=== Begin Enclosure ===

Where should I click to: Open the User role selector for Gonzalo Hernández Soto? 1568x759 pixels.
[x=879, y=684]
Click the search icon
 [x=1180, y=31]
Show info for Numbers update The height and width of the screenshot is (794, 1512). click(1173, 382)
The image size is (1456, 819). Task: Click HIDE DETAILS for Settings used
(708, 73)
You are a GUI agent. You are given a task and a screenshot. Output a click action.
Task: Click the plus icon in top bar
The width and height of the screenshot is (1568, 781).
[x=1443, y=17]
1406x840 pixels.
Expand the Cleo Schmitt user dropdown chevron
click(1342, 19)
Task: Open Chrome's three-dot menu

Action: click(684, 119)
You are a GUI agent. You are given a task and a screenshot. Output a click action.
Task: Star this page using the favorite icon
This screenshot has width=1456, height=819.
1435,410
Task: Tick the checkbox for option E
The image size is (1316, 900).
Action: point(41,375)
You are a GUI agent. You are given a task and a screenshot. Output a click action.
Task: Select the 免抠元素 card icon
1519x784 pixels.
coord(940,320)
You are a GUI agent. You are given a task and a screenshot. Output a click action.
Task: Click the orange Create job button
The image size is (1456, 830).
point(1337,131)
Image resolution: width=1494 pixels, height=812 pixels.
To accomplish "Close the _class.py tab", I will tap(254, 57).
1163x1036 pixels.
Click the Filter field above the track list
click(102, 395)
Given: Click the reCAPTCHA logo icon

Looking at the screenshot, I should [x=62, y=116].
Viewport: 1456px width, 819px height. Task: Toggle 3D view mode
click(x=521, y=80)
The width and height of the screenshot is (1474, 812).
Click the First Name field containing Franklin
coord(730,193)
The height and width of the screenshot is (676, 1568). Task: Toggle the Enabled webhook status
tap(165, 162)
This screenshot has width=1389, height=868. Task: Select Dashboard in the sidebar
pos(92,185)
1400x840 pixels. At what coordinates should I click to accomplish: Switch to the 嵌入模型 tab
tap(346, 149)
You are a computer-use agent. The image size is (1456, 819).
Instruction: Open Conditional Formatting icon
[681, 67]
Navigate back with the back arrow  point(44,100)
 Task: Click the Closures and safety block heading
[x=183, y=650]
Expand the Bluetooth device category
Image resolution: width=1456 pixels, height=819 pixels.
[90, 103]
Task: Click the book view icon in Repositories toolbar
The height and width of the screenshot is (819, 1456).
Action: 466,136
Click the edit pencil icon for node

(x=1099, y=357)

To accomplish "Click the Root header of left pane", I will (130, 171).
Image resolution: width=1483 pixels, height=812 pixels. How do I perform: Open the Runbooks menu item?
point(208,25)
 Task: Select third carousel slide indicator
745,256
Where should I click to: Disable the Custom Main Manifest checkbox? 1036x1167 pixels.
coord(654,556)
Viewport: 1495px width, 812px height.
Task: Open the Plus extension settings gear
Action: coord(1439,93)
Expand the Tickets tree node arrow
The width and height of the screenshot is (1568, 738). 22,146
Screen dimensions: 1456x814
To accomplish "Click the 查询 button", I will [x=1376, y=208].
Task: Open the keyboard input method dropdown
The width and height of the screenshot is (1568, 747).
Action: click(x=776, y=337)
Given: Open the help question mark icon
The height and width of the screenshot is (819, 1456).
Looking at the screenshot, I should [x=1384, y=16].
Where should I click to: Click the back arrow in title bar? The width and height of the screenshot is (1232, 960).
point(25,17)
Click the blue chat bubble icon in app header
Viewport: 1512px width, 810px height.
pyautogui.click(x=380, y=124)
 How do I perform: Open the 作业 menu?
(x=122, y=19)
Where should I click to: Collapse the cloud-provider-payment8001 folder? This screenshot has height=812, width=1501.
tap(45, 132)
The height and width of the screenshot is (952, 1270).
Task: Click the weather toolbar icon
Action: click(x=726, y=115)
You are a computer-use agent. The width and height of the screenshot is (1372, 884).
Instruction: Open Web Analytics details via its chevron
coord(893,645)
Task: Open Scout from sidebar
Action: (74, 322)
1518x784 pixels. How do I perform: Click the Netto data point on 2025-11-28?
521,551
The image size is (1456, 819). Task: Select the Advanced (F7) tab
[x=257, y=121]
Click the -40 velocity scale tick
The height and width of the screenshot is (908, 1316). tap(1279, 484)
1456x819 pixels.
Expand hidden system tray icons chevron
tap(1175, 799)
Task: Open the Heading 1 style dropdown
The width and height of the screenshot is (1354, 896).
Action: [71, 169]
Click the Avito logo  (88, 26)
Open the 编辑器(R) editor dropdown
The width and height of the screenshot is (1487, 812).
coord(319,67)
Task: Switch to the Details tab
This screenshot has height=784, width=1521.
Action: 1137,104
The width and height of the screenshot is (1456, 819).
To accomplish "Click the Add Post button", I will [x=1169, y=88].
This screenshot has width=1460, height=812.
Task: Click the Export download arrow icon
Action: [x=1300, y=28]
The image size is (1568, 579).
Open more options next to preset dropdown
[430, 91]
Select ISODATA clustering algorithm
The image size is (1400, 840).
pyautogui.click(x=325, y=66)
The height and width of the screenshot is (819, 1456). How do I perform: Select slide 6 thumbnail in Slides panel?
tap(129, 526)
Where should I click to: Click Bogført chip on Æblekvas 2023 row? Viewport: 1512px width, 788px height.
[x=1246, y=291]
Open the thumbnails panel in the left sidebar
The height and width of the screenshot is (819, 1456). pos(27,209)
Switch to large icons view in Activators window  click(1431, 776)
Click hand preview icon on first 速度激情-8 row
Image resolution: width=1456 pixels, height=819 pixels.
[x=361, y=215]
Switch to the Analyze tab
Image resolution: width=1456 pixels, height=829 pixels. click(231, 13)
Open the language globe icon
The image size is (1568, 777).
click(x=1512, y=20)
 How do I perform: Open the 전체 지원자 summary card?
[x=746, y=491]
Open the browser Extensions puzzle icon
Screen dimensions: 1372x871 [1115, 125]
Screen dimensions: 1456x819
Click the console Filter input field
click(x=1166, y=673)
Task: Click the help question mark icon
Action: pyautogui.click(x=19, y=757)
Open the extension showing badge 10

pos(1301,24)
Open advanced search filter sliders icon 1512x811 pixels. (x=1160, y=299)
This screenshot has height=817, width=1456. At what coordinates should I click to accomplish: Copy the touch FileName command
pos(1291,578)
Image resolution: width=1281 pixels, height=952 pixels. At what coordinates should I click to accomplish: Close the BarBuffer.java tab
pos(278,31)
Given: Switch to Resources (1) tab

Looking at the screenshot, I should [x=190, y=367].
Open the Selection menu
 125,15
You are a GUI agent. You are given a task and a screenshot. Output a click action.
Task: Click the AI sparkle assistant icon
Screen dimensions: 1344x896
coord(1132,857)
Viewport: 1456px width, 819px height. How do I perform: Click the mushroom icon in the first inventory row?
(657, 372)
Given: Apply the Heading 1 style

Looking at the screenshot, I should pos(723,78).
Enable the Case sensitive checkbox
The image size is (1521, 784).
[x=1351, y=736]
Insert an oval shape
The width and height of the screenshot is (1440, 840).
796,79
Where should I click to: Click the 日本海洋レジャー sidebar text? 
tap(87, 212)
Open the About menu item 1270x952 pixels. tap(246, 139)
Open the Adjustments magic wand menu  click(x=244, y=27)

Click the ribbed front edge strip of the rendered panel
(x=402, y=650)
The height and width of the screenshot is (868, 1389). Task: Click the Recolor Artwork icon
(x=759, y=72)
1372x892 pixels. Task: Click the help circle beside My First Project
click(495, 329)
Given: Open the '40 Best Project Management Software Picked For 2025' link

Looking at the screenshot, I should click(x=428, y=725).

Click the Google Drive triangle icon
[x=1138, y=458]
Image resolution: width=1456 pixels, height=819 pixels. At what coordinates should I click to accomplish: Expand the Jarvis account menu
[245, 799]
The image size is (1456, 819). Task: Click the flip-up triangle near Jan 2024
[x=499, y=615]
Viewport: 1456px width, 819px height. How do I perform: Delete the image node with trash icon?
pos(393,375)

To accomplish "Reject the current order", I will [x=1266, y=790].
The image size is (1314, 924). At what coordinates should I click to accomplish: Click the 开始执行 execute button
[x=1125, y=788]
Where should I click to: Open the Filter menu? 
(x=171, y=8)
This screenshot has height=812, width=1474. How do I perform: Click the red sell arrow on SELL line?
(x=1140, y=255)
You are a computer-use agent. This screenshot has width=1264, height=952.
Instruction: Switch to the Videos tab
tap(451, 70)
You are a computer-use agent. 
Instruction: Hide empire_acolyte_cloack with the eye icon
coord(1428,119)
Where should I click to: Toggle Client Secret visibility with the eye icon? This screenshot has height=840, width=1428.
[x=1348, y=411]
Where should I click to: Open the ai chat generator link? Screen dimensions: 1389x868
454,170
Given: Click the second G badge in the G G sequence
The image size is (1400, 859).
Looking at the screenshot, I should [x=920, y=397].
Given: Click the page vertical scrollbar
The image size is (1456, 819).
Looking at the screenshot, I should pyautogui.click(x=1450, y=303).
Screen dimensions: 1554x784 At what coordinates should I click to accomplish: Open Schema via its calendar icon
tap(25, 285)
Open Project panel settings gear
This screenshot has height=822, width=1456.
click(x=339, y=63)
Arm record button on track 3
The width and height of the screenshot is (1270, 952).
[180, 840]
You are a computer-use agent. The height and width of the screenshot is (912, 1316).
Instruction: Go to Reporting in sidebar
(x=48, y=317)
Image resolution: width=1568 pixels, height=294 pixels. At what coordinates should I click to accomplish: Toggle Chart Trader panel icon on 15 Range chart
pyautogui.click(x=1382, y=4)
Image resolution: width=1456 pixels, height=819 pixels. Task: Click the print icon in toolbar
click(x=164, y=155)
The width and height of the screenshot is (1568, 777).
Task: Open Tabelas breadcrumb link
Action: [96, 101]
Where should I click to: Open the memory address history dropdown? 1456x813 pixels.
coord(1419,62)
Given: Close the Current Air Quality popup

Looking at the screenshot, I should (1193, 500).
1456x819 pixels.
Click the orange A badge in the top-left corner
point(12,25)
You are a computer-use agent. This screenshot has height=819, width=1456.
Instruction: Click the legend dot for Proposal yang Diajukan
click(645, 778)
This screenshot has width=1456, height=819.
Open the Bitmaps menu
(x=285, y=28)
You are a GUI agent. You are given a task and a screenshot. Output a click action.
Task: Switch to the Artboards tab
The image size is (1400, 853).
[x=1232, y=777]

=== End Enclosure ===

What you have to do. From the records above, pull every line that carries the word "page".

Task output.
Task: Star this page using the favorite icon
Given: Click the page vertical scrollbar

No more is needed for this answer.